There are 3 datatypes for output streams: PointStream, LineStream and TriangleStream. They have Append() and RestartStrip() methods. So it's 2).
This also brings up the question if it's streaming does it go back into memory and wait for a pixel shader to start up on a batch or does it go directly out to a pixel shader to start processing.
That depends on the architecture. One of the difficulties with GS is that you don't know the lenght of the output beforehand, while you have to keep the triangle order. This makes parallel execution difficult, therefore the output stream per GS pass is limited to 1024 32-bit values.
So calculating the GS for multiple triangles in parallel could be done by having each pass write to its own 4 KiB area in memory, plus storing the number of data elements in each somewhere.
Speculation:
Also what is a vertex shader used for if a geometry shader is present? Would it not make sense to only use a GS, which can already see all 3 verts, perform the desired vertex shader based operations on each vert. Then proceed with any tessellation if desired, while the shader could repeat the same actions on any additional verts/triangles it wished to complete.
Why do vertex calculations multiple times if you can do them once and store them in the post-transform vertex cache?
A vertex is usually part of multiple triangles, so doing vertex transformations (and other per-vertex stuff) in the GS would mean lots of redundant work.
I'm guessing with ATI going unified they're taking the pixel shaders(most complete pipelines for unified hardware) and using a bunch of those for unified hardware shaders. Secondly would their choice for 3 ALUs per pipeline possibly be tied to geometry shaders which would work on 3 verts at once? It's the only situation I can think of off the top of my head where you have 3 parallel execution paths, plus each would be partially dependent on eachother.
Geometry shaders do not work on "3 verts at once". They work on one primitive at once. They are not 3 programs running in parallel on one of the vertices each (that would be equivalent to vertex shading), they are a single sequence of operations working on a single primitive.
And I think you should read Dave's article on
Xenos.
Considering they have a programmable memory controller would it be possible to program it to take just the pixel shaders on a 1800/1900 and have them run DX10 based code straight up?
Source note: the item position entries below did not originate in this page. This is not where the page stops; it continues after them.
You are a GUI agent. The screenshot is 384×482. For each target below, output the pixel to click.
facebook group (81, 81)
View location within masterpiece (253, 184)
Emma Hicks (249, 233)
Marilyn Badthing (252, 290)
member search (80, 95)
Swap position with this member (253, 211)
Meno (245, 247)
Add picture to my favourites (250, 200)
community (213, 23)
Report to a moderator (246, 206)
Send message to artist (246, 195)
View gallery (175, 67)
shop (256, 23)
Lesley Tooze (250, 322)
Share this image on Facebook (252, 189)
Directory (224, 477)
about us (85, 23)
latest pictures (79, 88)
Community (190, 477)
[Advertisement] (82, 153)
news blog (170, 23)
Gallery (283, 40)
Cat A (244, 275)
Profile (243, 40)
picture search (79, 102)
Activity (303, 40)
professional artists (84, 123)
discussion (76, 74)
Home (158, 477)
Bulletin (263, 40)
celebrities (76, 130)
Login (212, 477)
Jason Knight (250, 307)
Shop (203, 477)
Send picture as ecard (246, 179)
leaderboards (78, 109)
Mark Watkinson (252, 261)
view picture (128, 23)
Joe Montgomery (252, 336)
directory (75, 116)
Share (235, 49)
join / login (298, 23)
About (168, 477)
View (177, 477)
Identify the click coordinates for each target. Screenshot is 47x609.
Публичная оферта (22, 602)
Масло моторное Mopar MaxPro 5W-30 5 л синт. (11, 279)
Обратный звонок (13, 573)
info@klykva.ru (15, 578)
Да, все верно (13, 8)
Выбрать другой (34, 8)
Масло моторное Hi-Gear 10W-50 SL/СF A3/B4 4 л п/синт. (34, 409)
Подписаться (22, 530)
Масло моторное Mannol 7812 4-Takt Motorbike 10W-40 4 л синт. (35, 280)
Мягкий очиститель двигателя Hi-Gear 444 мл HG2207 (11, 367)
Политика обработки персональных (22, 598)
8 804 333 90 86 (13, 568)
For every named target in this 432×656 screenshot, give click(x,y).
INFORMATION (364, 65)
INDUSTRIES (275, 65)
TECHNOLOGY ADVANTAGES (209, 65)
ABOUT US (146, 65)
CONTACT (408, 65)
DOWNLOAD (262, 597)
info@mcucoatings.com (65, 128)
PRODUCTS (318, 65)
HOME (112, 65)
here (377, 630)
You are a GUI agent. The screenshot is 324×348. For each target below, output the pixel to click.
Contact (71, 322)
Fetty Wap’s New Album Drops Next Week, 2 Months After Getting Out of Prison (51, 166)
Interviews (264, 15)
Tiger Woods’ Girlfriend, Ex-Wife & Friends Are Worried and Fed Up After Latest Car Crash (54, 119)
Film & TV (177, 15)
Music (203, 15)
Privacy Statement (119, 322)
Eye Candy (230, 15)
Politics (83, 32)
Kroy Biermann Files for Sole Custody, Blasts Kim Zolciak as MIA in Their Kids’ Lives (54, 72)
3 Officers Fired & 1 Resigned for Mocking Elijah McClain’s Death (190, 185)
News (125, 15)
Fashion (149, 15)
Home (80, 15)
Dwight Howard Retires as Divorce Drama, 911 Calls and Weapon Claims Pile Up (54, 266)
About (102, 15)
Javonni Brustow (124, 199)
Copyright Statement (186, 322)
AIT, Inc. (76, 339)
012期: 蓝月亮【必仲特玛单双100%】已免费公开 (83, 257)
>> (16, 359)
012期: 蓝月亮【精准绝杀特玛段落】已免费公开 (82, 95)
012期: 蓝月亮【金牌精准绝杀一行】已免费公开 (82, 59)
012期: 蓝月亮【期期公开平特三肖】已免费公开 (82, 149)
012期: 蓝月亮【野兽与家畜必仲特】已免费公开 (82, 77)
Without the additonal format capabilities etc or course. It seems like with the 1900 it got all the nice improvements that all have obvious benefits towards a unified/DX10 style system. I'm just wondering if R580 likeing multiples of 3 isn't a coincidence here. Because it seems like they would be really efficient at processing 3 verticies in parallel on their pixel shading units.
Xenos is much closer to D3D10 than R580, and it's still not there. R580 pixel shaders do not process 3 elements (whether that be pixels or vertices) in parallel, it's thread size is 48 elements/12 quads.
On top of this you'd be real close to being able to have one massive shader that took in 3 verts and ended up drawing pixels to the screen by the time it was done. Tesselation could be a matter of dynamic branching if this were the case. Also could this possibly cut down an having to queue up tasks for following shaders, if you had a streamout() type of function?
Also assuming you had vert data related to b-splines could you start looping in the GS part of the shader until you had triangles that fit into individual pixels? So theoretically if you supplied verts with the correct data you could turn 4 coplanar points into a perfectly formed sphere? This also would open up the possibility for some really whacked up shaders. Because who says that you can't tesselate a point sprite or turn a single vertex into a perfectly rounded sphere? Or extrude a single face in both directions? Or if you really want to kill performance render a localized particle effect with what would technically be completely unrelated geometry that started as a single 3D point.
You could do something like that, but you're limited to 1024 32-bit output values per GS pass.
And single pixel triangles are horribly inefficient. For that you would really need a new architecture that is made with these requirements in mind.